DOCUMENT SEGMENT -
###
I’m working on a sentence regression task, where each sample consists of a sentence paired with a numerical scalar . However, each sample also includes metadata (e.g., project name, task type). I want to compute and log the accuracy with respect to this metadata during evaluation.
What I’ve Tried
So far, I’ve successfully:
- Modified the dataset class to return a
data_dict
containing:
input_ids
labels
(for loss calculation, just like in a language modeling task)numerical_score
(the scalar target for regression)- Metadata (a string field like
Project
orTask
)
- Updated the collate function to pass along all these elements correctly to the model’s
forward
function. - confirmed that this is passed along the model outputs as an additional metadata attribute.
Problem: Metadata Gets Lost before reachingcompute_metrics
The issue arises during the evaluation_loop. I need access to metadata inside the compute_metrics
function, but the Trainer class doesn’t seem to provide a clean way to pass it along.
###
SUPPLIED INFORMATION -
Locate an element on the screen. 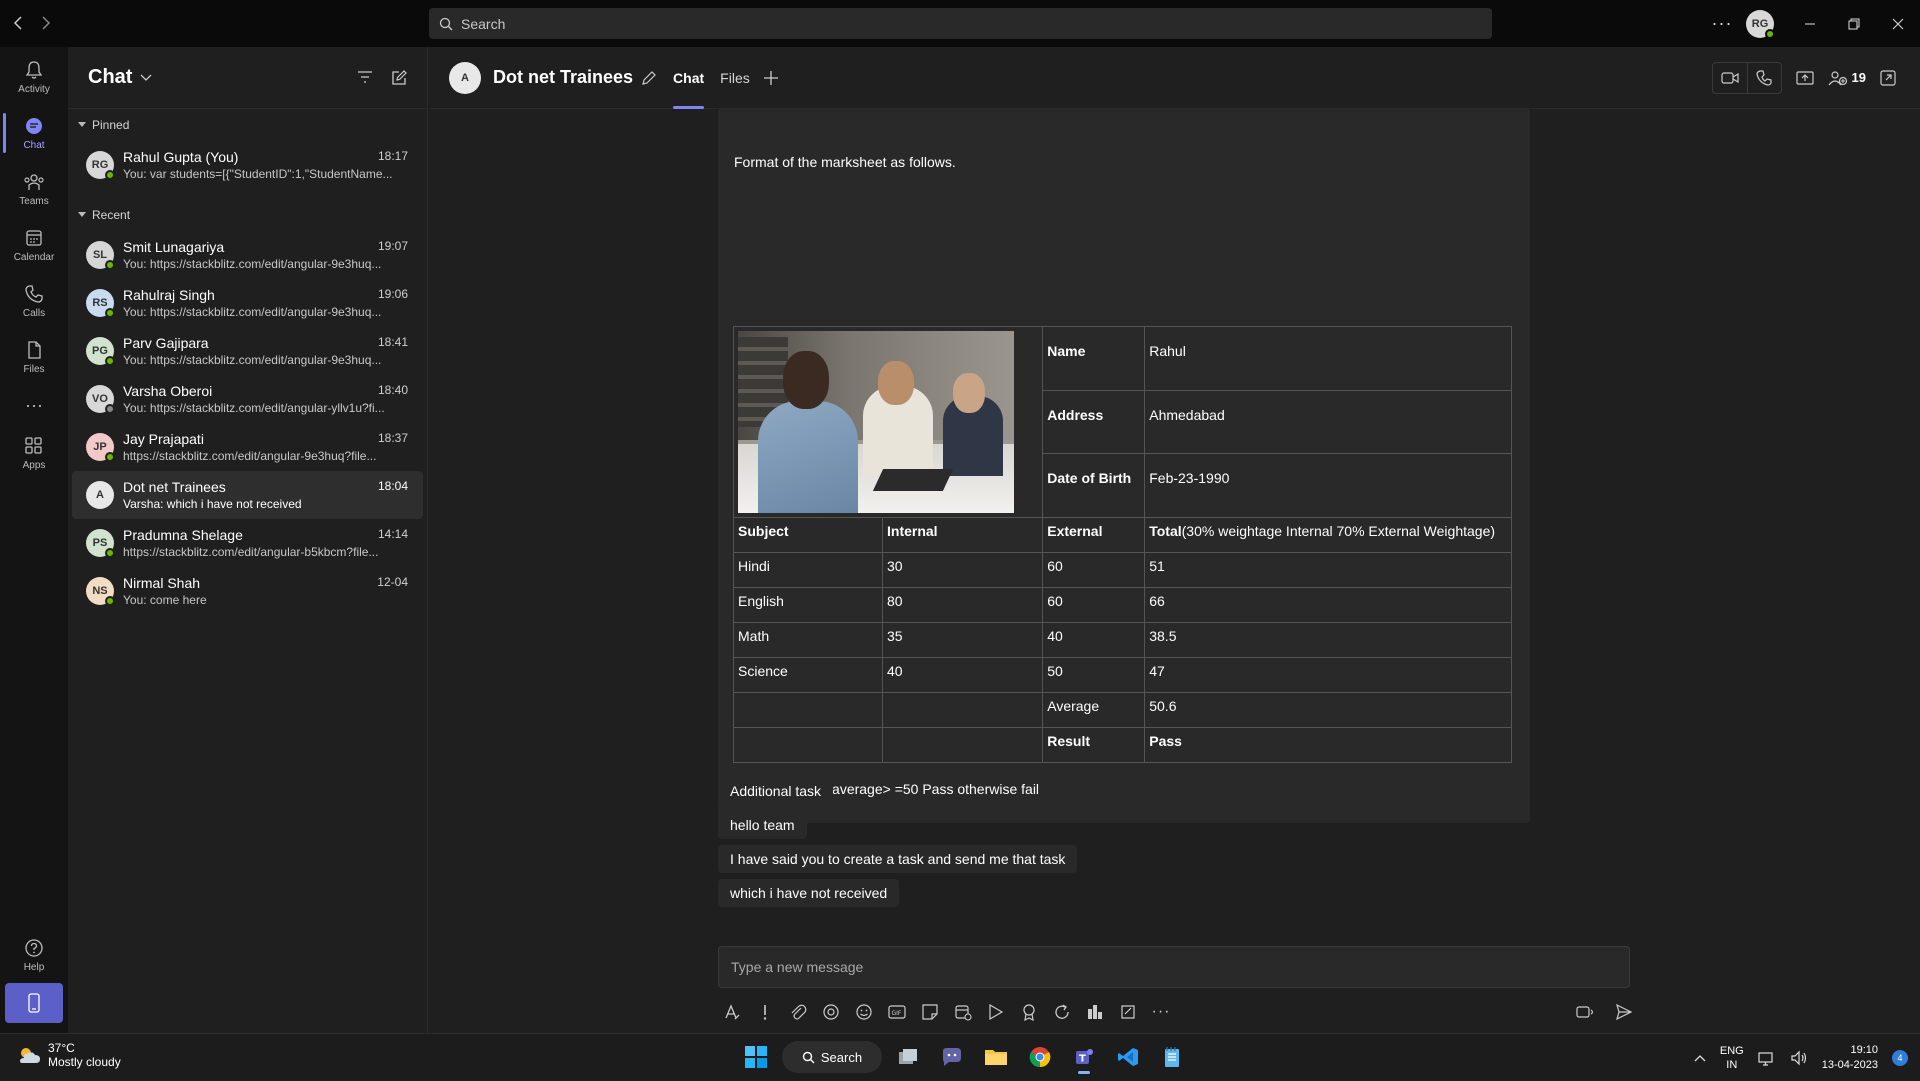 The image size is (1920, 1081). minimize-icon is located at coordinates (1810, 24).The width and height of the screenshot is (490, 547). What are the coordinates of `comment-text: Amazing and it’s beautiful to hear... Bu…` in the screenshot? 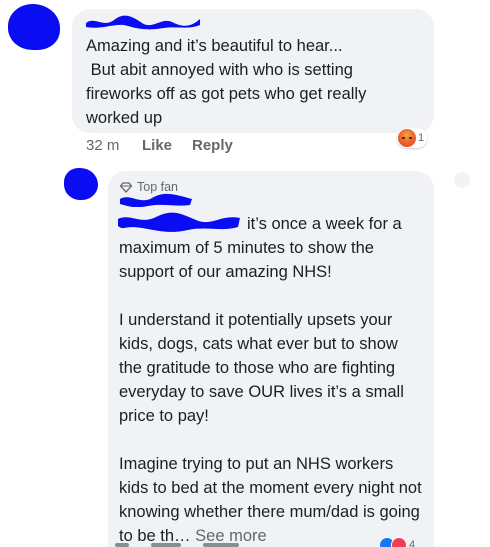 It's located at (226, 82).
###
REQUIREMENT -
Answer these questions from the post on sentence regression metadata:
(a) What two examples of metadata does it give?
(b) Which function was updated to pass the elements to the model's forward function?
(c) During which loop does the problem arise?
The data is separate from the post on sentence regression metadata.

WRITTEN RESPONSE -
(a) Project name and task type.
(b) The collate function.
(c) The evaluation_loop.